[Stored data entries]
+--

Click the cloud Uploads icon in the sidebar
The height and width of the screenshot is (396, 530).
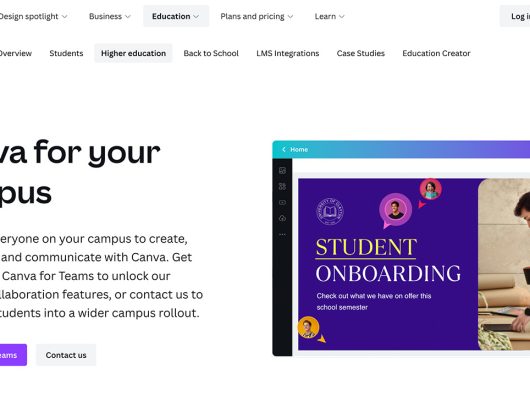[x=282, y=218]
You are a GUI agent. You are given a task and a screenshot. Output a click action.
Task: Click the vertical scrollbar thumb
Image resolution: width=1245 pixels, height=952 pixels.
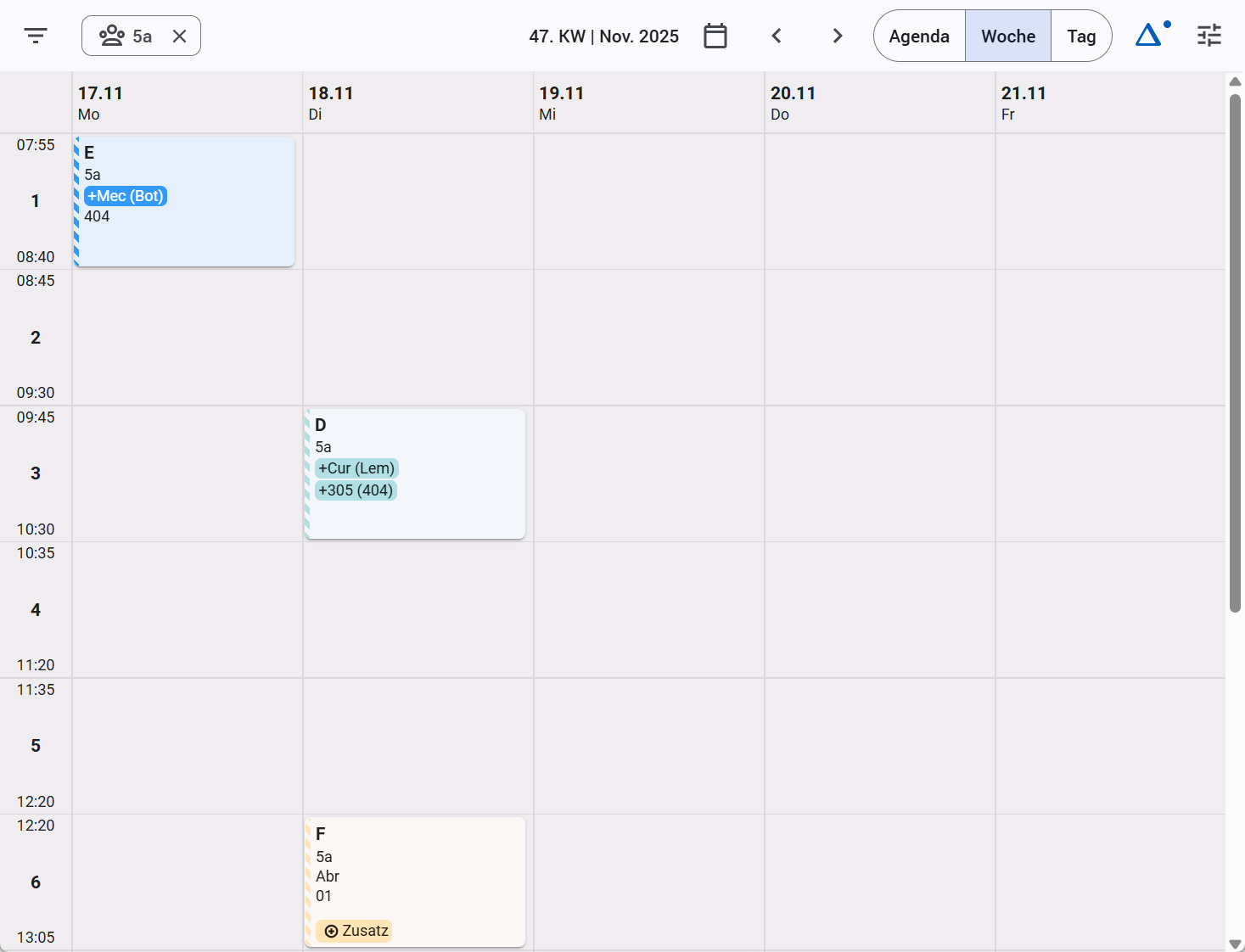1235,352
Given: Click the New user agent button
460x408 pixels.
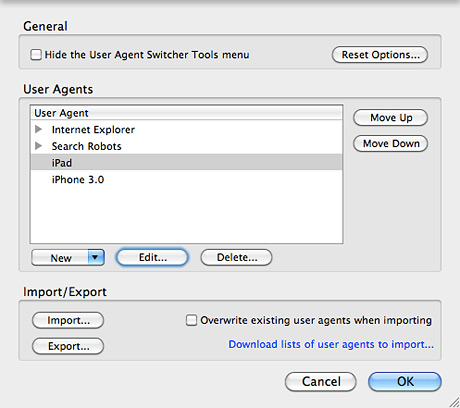Looking at the screenshot, I should click(x=60, y=258).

+--

== PROBLEM TO SOLVE ==
The records above, minus their pictures, are to be returned verbatim.

== TASK RESPONSE ==
Click the cloud Uploads icon in the sidebar
The height and width of the screenshot is (396, 530).
[x=282, y=218]
You are a GUI agent. You are given a task and a screenshot. Output a click action.
Task: Click the vertical scrollbar thumb
Image resolution: width=1245 pixels, height=952 pixels.
1235,352
Given: Click the New user agent button
460x408 pixels.
Looking at the screenshot, I should click(x=60, y=258).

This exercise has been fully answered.